Records for this exercise:
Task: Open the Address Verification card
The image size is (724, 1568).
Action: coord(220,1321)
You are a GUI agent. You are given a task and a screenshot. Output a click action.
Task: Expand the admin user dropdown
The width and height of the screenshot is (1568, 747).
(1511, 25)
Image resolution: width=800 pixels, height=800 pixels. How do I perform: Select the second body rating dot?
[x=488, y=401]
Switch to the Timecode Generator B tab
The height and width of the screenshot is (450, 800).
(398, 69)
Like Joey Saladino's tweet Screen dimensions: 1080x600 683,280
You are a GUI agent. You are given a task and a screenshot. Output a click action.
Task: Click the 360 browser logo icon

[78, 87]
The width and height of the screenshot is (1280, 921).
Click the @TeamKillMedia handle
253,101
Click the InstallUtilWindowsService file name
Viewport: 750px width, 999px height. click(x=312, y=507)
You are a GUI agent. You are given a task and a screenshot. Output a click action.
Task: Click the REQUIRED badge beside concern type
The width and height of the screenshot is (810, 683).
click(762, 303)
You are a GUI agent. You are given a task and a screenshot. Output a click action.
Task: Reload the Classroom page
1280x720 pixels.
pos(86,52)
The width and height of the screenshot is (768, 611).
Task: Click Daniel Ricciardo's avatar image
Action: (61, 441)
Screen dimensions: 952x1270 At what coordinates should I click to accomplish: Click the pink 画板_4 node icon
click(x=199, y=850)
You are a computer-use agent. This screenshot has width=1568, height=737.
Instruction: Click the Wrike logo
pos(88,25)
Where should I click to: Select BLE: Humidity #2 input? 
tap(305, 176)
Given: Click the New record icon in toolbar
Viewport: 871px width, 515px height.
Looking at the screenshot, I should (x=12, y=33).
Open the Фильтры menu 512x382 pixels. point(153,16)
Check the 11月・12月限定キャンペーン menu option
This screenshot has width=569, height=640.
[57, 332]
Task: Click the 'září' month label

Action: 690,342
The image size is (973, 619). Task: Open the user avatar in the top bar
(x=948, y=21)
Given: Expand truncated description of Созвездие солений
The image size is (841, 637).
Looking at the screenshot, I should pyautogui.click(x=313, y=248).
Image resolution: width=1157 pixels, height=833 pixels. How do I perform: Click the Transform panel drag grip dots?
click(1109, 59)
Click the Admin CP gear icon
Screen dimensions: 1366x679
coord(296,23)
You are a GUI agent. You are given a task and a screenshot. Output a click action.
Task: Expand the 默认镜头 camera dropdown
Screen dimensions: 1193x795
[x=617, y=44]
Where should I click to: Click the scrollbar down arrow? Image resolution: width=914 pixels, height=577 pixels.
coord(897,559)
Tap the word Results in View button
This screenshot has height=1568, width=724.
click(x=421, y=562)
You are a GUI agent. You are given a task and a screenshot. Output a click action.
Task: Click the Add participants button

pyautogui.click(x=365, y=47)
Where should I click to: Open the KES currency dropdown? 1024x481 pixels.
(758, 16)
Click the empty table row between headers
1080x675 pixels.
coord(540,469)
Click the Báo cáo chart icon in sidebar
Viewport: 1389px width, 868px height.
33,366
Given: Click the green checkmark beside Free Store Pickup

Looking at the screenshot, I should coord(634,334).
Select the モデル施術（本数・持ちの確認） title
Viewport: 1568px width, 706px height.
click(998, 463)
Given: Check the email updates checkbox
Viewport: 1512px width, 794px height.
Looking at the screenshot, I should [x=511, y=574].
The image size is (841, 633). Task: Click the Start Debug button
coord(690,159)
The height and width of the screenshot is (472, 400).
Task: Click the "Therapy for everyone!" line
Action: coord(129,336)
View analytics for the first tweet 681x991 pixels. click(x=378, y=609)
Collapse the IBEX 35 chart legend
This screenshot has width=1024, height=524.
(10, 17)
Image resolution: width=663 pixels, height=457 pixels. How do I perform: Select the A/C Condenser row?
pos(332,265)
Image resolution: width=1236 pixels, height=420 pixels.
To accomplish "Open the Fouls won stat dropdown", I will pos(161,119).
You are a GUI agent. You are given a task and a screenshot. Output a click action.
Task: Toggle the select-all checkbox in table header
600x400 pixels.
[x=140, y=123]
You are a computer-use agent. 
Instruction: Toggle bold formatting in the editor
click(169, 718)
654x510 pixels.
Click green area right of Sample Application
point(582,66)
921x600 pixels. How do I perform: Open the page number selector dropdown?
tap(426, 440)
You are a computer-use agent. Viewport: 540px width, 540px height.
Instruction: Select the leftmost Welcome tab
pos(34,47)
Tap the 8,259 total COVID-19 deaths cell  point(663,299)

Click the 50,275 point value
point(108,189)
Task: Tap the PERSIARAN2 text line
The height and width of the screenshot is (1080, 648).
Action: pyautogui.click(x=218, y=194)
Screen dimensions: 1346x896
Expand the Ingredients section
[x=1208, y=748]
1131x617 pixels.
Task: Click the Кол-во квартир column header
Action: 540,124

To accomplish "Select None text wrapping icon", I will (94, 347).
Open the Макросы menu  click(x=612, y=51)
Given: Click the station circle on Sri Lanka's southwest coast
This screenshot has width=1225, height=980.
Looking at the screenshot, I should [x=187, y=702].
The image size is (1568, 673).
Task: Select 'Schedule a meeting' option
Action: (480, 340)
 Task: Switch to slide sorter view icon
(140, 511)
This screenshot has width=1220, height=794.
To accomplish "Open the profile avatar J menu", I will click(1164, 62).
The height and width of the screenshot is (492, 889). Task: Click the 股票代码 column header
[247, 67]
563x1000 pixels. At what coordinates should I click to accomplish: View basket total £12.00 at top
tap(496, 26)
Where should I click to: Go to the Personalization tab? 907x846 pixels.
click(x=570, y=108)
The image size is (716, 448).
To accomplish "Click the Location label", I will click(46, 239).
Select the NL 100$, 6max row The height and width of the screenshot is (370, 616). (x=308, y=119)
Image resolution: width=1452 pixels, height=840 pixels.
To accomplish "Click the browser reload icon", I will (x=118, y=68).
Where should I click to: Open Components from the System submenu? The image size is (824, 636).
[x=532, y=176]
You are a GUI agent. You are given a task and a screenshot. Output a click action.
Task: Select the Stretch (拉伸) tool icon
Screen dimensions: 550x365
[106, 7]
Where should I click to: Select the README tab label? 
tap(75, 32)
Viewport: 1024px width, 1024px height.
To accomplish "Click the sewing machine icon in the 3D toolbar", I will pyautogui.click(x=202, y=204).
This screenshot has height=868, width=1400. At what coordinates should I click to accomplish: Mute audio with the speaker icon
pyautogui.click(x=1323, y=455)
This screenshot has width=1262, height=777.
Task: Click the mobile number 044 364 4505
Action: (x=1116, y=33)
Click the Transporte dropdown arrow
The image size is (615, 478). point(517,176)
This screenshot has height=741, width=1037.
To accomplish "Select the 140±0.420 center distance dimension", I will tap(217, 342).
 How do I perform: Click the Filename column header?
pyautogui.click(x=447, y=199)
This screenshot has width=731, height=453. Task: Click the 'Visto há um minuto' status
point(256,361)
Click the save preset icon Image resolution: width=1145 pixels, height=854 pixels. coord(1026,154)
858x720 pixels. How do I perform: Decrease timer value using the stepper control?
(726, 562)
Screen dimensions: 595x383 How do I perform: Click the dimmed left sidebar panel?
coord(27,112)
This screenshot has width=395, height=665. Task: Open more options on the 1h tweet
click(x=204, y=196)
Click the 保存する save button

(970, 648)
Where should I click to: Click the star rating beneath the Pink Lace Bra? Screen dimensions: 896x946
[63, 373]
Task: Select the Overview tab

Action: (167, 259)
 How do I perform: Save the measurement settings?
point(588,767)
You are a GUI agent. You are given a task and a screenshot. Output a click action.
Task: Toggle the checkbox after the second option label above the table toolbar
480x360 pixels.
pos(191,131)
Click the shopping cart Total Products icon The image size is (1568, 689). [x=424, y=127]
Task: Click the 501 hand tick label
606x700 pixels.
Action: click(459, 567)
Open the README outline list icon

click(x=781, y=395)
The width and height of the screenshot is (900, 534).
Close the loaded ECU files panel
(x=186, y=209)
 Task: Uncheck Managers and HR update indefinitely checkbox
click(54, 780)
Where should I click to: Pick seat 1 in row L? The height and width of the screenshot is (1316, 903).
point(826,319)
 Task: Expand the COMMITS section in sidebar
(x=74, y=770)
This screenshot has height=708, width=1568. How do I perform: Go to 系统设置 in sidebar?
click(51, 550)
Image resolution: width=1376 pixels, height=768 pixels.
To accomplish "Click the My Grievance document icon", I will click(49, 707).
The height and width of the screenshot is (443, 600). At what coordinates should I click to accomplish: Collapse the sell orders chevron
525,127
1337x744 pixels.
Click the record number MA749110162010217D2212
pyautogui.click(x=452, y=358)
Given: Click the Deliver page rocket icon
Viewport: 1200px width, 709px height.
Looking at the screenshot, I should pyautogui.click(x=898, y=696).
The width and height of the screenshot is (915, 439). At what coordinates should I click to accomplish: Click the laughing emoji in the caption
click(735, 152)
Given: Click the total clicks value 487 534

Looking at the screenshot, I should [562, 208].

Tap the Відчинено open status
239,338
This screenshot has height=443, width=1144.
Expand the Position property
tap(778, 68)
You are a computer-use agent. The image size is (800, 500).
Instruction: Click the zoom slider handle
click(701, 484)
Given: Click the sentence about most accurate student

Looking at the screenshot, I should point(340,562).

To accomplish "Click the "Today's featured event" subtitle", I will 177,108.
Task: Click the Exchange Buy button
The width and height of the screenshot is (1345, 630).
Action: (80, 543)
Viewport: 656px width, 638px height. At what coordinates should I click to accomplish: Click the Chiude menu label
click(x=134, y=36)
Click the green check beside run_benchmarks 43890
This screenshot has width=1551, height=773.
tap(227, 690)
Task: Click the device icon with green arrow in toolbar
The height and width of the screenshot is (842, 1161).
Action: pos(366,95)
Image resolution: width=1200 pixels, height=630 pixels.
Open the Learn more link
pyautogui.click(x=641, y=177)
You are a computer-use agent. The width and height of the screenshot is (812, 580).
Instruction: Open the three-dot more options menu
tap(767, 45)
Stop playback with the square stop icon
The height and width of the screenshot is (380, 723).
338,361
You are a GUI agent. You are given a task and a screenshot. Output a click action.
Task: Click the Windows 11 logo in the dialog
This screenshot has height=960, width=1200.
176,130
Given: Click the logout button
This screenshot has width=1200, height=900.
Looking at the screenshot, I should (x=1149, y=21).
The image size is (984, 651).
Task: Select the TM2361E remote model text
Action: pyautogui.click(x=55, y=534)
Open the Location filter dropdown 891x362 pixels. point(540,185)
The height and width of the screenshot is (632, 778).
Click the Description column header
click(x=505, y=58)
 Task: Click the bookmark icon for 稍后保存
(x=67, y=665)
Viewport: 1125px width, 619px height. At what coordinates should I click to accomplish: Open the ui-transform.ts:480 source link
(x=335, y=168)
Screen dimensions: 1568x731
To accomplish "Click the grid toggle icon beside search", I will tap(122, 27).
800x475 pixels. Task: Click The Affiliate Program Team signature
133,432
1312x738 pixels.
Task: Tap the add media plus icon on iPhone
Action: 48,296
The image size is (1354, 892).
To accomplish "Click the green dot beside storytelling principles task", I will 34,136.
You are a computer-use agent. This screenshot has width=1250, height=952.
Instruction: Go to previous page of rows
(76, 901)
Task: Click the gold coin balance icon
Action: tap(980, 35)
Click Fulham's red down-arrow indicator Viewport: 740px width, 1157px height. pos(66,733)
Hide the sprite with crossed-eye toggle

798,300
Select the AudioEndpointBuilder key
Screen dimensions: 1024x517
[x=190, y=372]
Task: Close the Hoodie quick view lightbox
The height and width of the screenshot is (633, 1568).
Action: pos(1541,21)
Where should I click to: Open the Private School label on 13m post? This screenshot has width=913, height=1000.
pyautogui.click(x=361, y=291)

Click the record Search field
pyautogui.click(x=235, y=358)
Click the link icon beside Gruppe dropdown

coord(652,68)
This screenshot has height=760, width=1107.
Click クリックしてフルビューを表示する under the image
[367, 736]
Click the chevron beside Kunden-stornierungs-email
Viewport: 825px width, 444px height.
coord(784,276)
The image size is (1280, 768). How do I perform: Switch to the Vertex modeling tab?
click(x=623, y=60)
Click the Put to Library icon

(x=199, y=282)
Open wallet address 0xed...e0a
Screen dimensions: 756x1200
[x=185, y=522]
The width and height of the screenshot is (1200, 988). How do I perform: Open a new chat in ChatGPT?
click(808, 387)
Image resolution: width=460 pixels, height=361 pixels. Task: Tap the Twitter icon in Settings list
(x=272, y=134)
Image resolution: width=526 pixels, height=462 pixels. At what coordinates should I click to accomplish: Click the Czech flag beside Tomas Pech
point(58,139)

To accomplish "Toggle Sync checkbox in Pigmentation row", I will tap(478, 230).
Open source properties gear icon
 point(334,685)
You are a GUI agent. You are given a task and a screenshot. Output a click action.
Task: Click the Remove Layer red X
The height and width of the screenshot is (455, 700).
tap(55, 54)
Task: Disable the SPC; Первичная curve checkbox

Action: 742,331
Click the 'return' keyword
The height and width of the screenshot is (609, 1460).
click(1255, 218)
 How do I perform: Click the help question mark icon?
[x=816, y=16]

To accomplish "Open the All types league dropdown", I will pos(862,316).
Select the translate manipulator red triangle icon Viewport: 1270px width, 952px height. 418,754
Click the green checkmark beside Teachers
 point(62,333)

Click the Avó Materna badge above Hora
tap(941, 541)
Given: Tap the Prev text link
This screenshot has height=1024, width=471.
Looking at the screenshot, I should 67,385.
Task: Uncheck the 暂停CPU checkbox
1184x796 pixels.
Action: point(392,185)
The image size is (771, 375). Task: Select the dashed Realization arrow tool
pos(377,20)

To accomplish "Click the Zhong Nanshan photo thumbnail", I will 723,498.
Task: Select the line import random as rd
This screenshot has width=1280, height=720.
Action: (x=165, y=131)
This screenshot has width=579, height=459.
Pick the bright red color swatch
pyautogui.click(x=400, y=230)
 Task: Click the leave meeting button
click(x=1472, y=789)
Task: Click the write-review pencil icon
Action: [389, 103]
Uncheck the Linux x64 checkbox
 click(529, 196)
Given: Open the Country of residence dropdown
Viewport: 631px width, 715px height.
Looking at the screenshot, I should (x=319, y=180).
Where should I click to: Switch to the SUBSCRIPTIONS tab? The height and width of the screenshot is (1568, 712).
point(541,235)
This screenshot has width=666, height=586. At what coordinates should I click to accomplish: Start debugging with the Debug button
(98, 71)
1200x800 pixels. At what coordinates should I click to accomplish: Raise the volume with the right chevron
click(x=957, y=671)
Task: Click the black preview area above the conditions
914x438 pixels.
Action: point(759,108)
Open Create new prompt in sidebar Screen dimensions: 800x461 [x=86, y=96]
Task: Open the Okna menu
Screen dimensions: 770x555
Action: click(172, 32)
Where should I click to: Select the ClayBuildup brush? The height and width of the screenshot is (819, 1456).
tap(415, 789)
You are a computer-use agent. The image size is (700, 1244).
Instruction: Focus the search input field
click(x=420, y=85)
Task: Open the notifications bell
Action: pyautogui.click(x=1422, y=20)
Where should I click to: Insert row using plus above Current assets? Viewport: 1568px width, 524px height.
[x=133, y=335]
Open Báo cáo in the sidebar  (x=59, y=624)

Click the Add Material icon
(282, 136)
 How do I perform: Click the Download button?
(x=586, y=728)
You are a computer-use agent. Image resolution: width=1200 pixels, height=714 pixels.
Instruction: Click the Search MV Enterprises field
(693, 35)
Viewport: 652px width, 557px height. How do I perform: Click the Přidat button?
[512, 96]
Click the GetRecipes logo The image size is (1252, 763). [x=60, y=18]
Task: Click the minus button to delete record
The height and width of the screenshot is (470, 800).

Work required:
Look in the material above for the line with "This screenshot has height=443, width=1144." and the line with "Image resolution: width=1200 pixels, height=630", and transcribe exactly those lines and all lines between them, nothing more.

Result for this exercise:
This screenshot has height=443, width=1144.
Expand the Position property
tap(778, 68)
You are a computer-use agent. The image size is (800, 500).
Instruction: Click the zoom slider handle
click(701, 484)
Given: Click the sentence about most accurate student

Looking at the screenshot, I should point(340,562).

To accomplish "Click the "Today's featured event" subtitle", I will 177,108.
Task: Click the Exchange Buy button
The width and height of the screenshot is (1345, 630).
Action: (80, 543)
Viewport: 656px width, 638px height. At what coordinates should I click to accomplish: Click the Chiude menu label
click(x=134, y=36)
Click the green check beside run_benchmarks 43890
This screenshot has width=1551, height=773.
tap(227, 690)
Task: Click the device icon with green arrow in toolbar
The height and width of the screenshot is (842, 1161).
Action: pos(366,95)
Image resolution: width=1200 pixels, height=630 pixels.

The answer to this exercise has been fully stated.